= MiG Killers =

Board game published in 1977

Cover of rulebook

MiG Killers is a board game published by Gamescience in 1977 that simulates combat between jet aircraft from 1945 to 1977.

==Description==
MiG Killers is a board wargame of aerial combat for two players in which each player controls a jet fighter. The game comes with 40 historical scenarios that pair fighter aircraft equipped with technology representative of a particular era. The capabilities of each of the 57 aircraft in the game are listed on aircraft data cards. Players use control logs to track their maneuvers, weaponry and damage.

In the Basic game, each aircraft has a turn mode that dictates how quickly it can turn. In the Advanced game, each aircraft is limited by the number of G-forces the aircraft frame (and the pilot) can take. This in turn has an effect on the speed of the aircraft coming out of a turn, and whether its speed falls below its stall speed.

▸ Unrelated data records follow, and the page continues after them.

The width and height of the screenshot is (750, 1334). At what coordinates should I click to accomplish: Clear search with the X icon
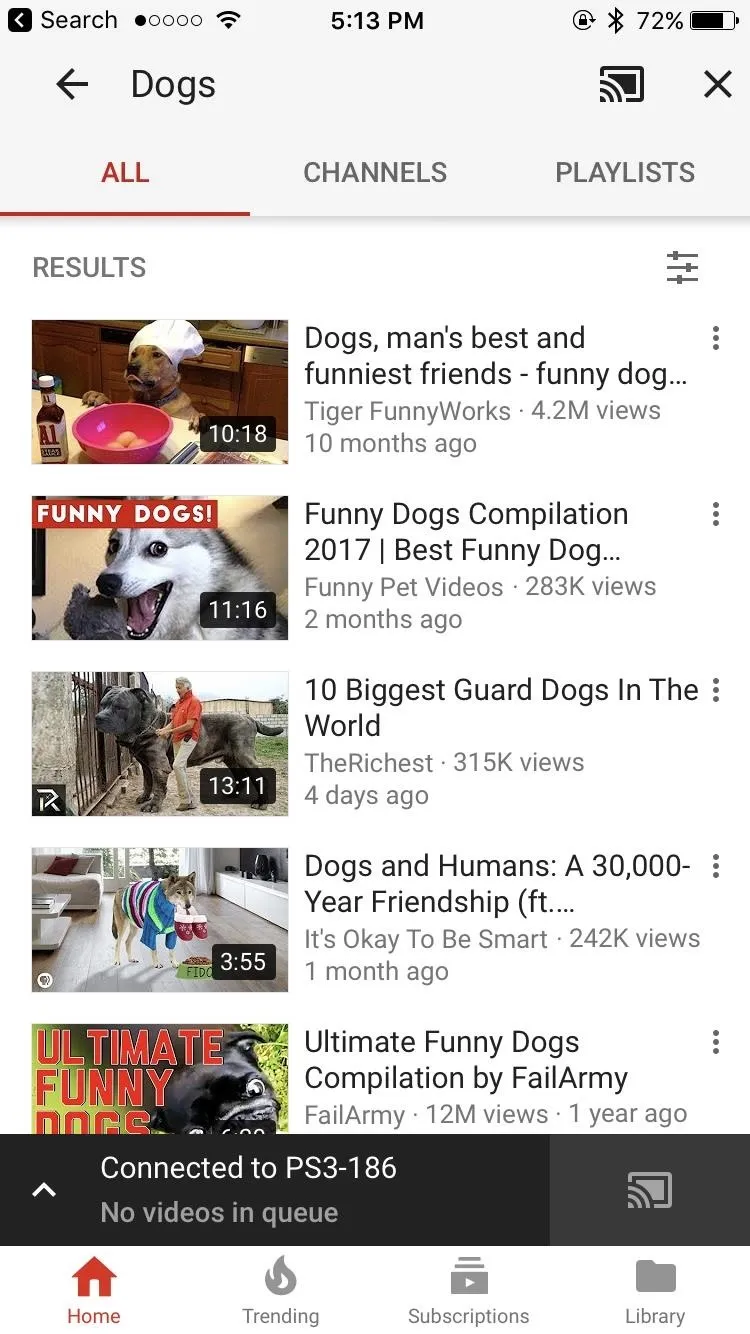tap(718, 85)
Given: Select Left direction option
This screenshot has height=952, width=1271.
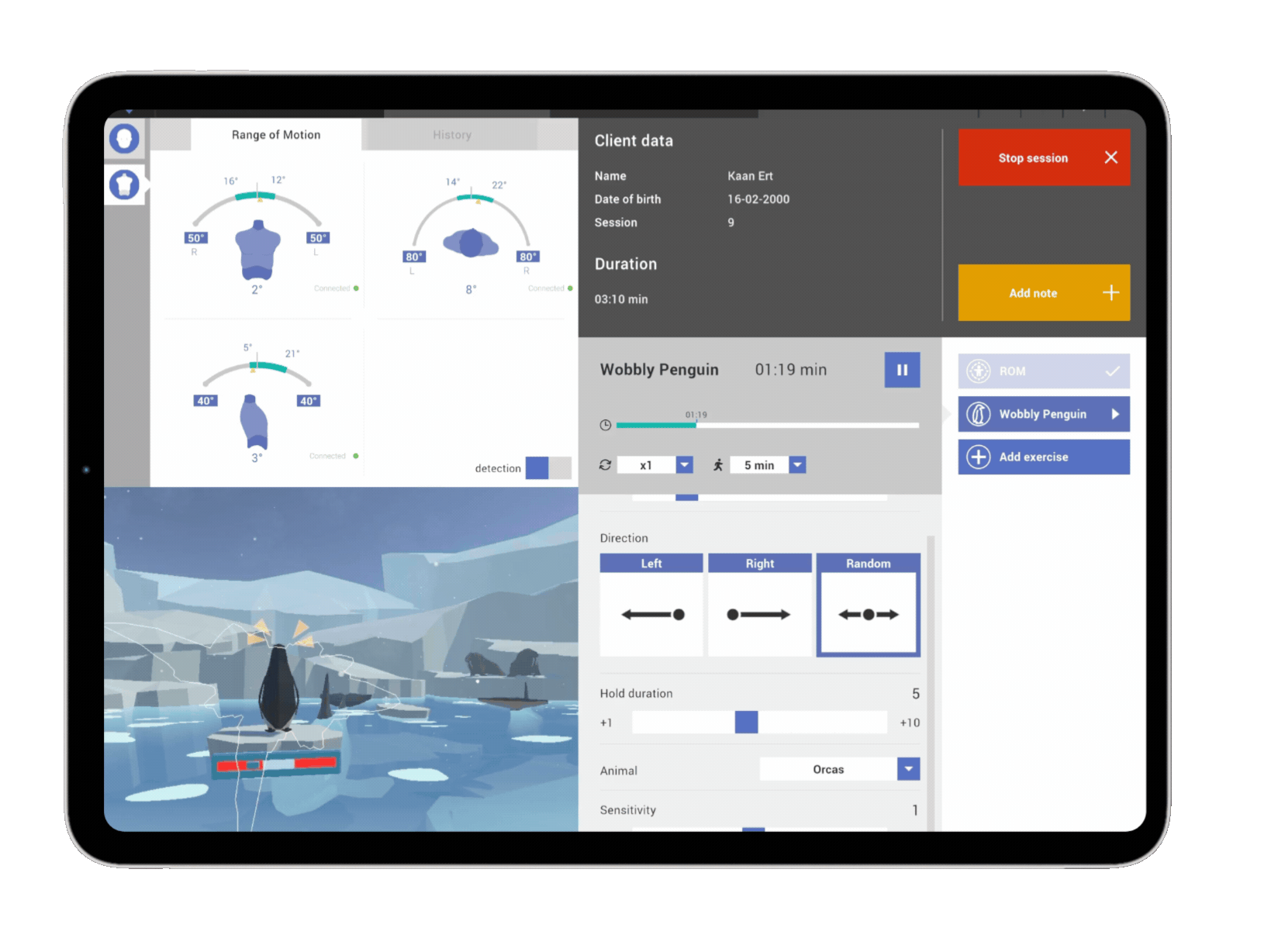Looking at the screenshot, I should [x=651, y=605].

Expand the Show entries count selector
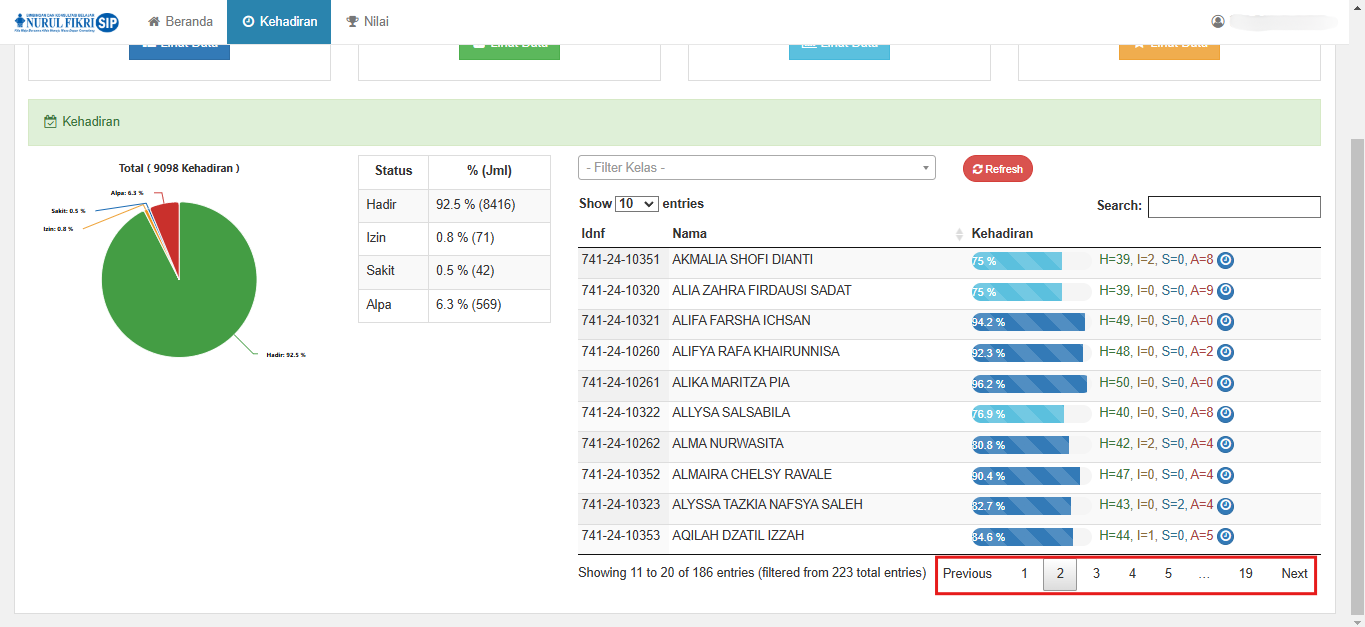click(636, 204)
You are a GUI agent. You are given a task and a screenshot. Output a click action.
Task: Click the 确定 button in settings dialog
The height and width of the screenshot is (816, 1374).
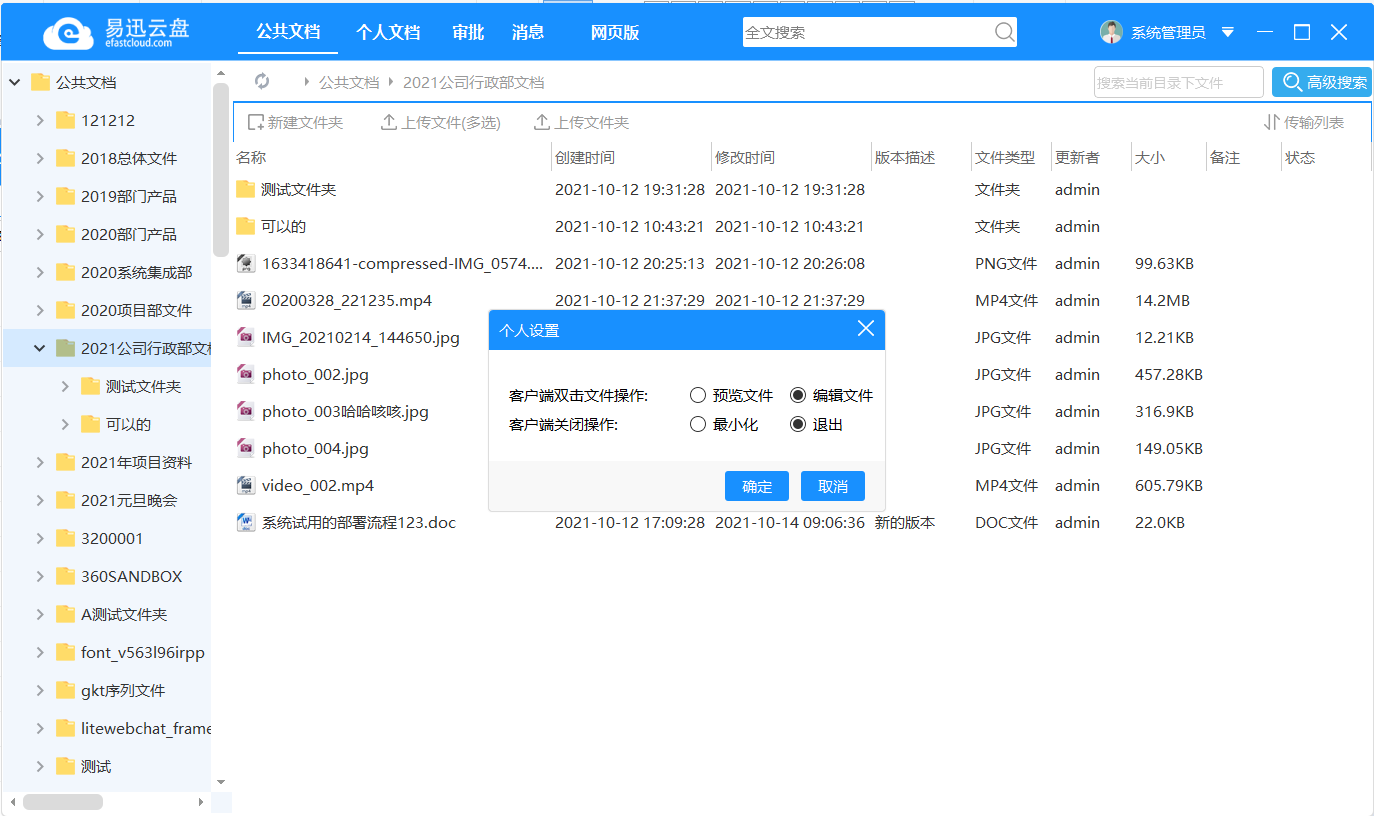(757, 485)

Due to the need to track variables and the many optional and advanced rules, the game has been characterized as "not a game for beginners," although Jon Freeman noted that in comparison to the much more complex Air War released by Simulations Publications Inc. (SPI) the same year, MiG Killers was "far more playable."

==Publication history==
MiG Killers was designed by Michael Scott Kurtick and Rockland Russo, and was published by Gamescience in 1977. A supplement, MiG Killers Expansion Kit, was published the same year and included two more scenarios and larger aircraft data cards, although no new aircraft. Gamescience promoted a further expansion called Air Strike that would introduce air-to-ground combat, but the expansion was never published.

==Reception==
In Issue 27 of Dragon, David Munch called this "probably the best single air warfare game available." He pointed to the use of G-force rather than turn mode as the single best rule of any then-current aerial combat game, noting that "Modern air combat is a contest not of capabilities, but of limitations. The pilot and plane which can make the best use of the differences in their limitations as compared to the opponent’s limitations will be the winner." He did find holes in the rules, commenting, "the rules are not as well written as they might be and they will require some thought to be learned." He also questioned why all of the counters used the same colors, making it hard to distinguish friend from enemy on the mapsheet. Despite this, he concluded, "At present, MiG Killers is the best air game around. It is much more advanced than any competitors and also much easier to play."

Writing for Adventure Gaming, J.D. Webster noted that his initial first impression of the game was very poor, due to the amateurish quality of the components, but added, "I made the discovery that MiG Killers was FUN! Hard to believe, considering my initial impression of this third world, poorly printed product." Webster questioned some of the abstractions done to keep the game simple, saying, "it seems that the missile combat system was simplified and glossed over to a large extent. [...] radar lock-ons automatically succeed and missiles have an unlimited range. This abstraction will ruffle the feathers of air warfare purists like myself but it keeps the game simple." Webster concluded, "if you limit the players to scenarios that involve only guns or the older tail-chasing IR missiles, then MiG Killers begins to shine. It's fast, fun and you get to see a lot of maneuvering." He did note that "Some players will object to the bookkeeping required, and realism nuts will balk at some of the abstractions in the combat rules."

In the 1980 book The Complete Book of Wargames, game designer Jon Freeman thought that MiG Killers "may be the best tactical jet-combat game going. More than any of the others, its clever mechanics capture the essence of plane-to-plane combat in the modern era." However, he found the rules an issue, saying, "The rules could stand proofreading — if not rewriting — and some of the explanations lack lucidity." Despite these issue, he concluded by giving the game an Overall Evaluation of "Good".

Twenty-five years after its publication, Joe Scoleri wrote in Issue 17 of Simulacrum that MiG Killers was "A promising game system that could have done quite well with some additional rules polishing and an improved presentation." He found the components hopelessly amateurish, pointing out the poorly die-cut counters that were all the same color. He also noted that the intervening years had not been kind to aerial combat games of the 1970s, saying, "As with other air combat boardgames of the seventies, MiG Killers is mostly a collector's item." He concluded, "The game does offer a somewhat unique perspective on jet air combat, and dedicated air gamers may enjoy the 'beer and pretzels' change of pace it offers. Just make sure to use counters out of another game — any game — as they are sure to be better than what originally came with MiG Killers!"